The following checklist has been adapted from Scholastic’s Teacher Resources site, but the original list came from Linda Shalaway’s Learning to Teach: Not Just for Beginners...The Essential Guide for All Teachers. These ideas, which have been adapted for a more modern teacher (the original included very little regarding online resources and communication tools), encompass everything from physical organization to preparing to be a good communicator with families.
Over and over again, new teachers hear the importance of preparation, and this list will ensure everything I could have planned for has been covered. Knowing I have an organized classroom gives me mental space to tackle the inevitable curveballs from the students themselves!
- Make sure the room is clean. No point in setting up on top of a dirty space.
- Read the school’s parent handbook thoroughly, along with the school website.
- Set up your classroom blog, website, or social media accounts. Make sure privacy settings are appropriate.
- Plan your bulletin boards.
- Decide where you want to post announcements, menu, and calendar.
- Prepare a welcome back display.
- Designate boards for subject area work, and boards for students to design.
- Decide where you want to display your students' original work.
- Set up two or three learning centers to get started.
- Label anchor charts to use for rules established by the class.
- Familiarize yourself with the database, print class lists and nametags.
- Print the bus lists and make a pocket-sized cheat sheet.
- Post a cheery sign with your name outside the door along with a class list. Students and parents will appreciate it when they go looking for the right room.
- Make student name tags for desks (unless you are planning to have the students make their own).
- Find out your students' schedules for lunch, gym, art, music, and library.
- Gather and organize all your supplies:
- Teaching texts and supplemental materials
- Plan books
- Classroom reading books and read-aloud titles
- Paper clips and binder clips
- Various types of paper (writing, construction, grid)
- Folders with name labels
- Different kinds of tape and sticky tack
- Rubber bands
- Stapler and staples
- Pencils/pens
- Tissues
- Art supplies: markers, colored pencils, crayons, stickers, felt, pipe cleaners, glue sticks, Elmer’s glue, hot glue guns (cool glue-style), googly eyes, glitter, colorful tape, sequins, beads, popsicle sticks and wooden baubles
- Prepare take-home packets for your students, tucked into a plastic zip folder with the student’s name. Some of the items you'll want to include are:
- Emergency forms
- School rules
- Supply list
- Bus or transportation rule
- Welcome message to parents/request for room parents
- Find out which students may be going to special classes.

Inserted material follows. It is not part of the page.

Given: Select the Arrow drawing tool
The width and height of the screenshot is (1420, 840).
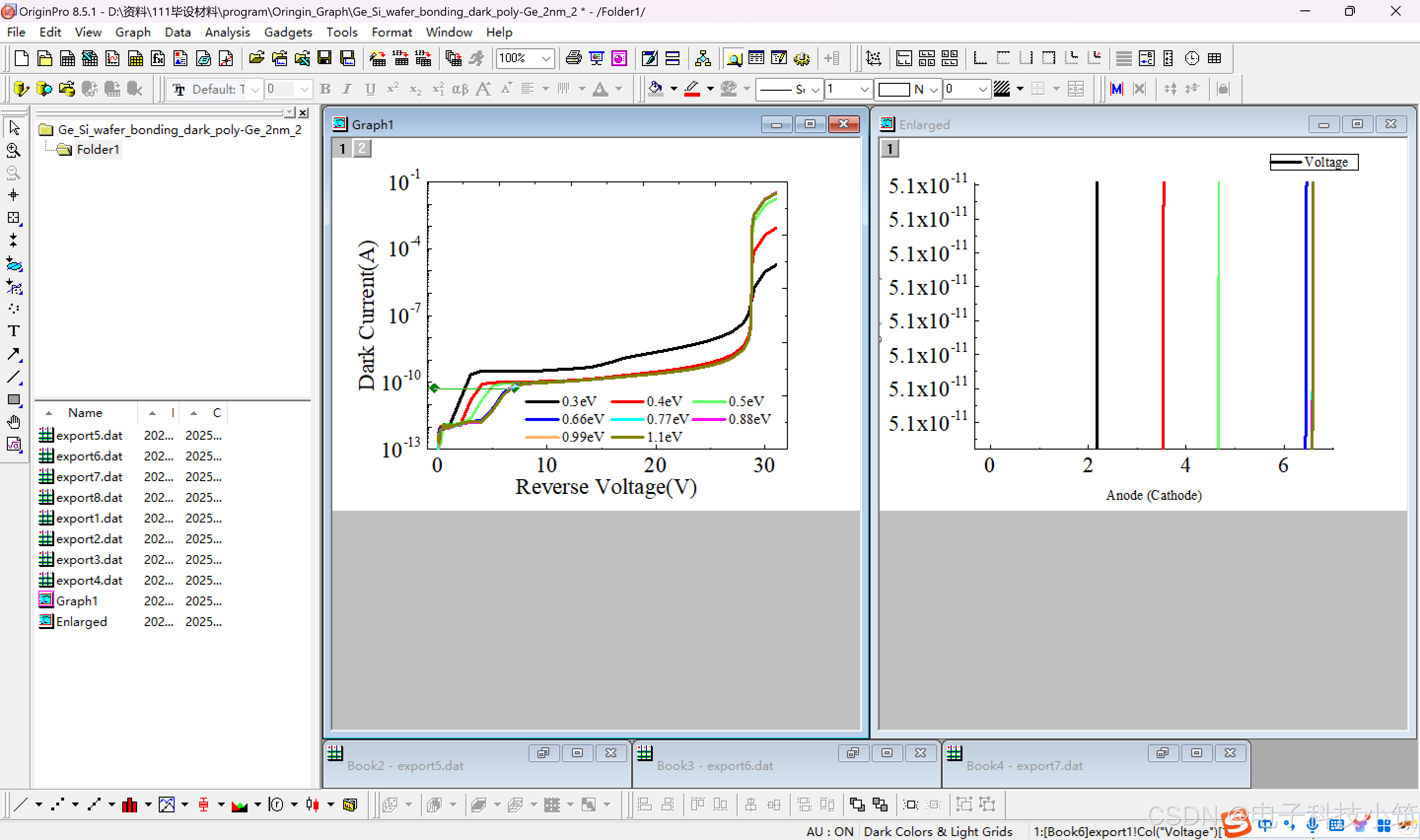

- Check out library books for students and books for read-alouds.
- Set up a folder for a substitute to use in case of emergency, containing the following:
- Daily schedule
- Seating chart
- Reproducible activities
- Prepare a file on Google Drive for correspondence from parents.
- Prepare a file on Google Drive for faculty bulletins.
- Bookmark an online copy of state and district curriculum standards.
- Write tentative lesson plans for the coming week.
- Make copies of materials you'll be handing out during the first few days.
- Make a checklist for items to be returned in the first week of school.
- Create a distribution list of parent emails.
- Write your name and other important class information on the board.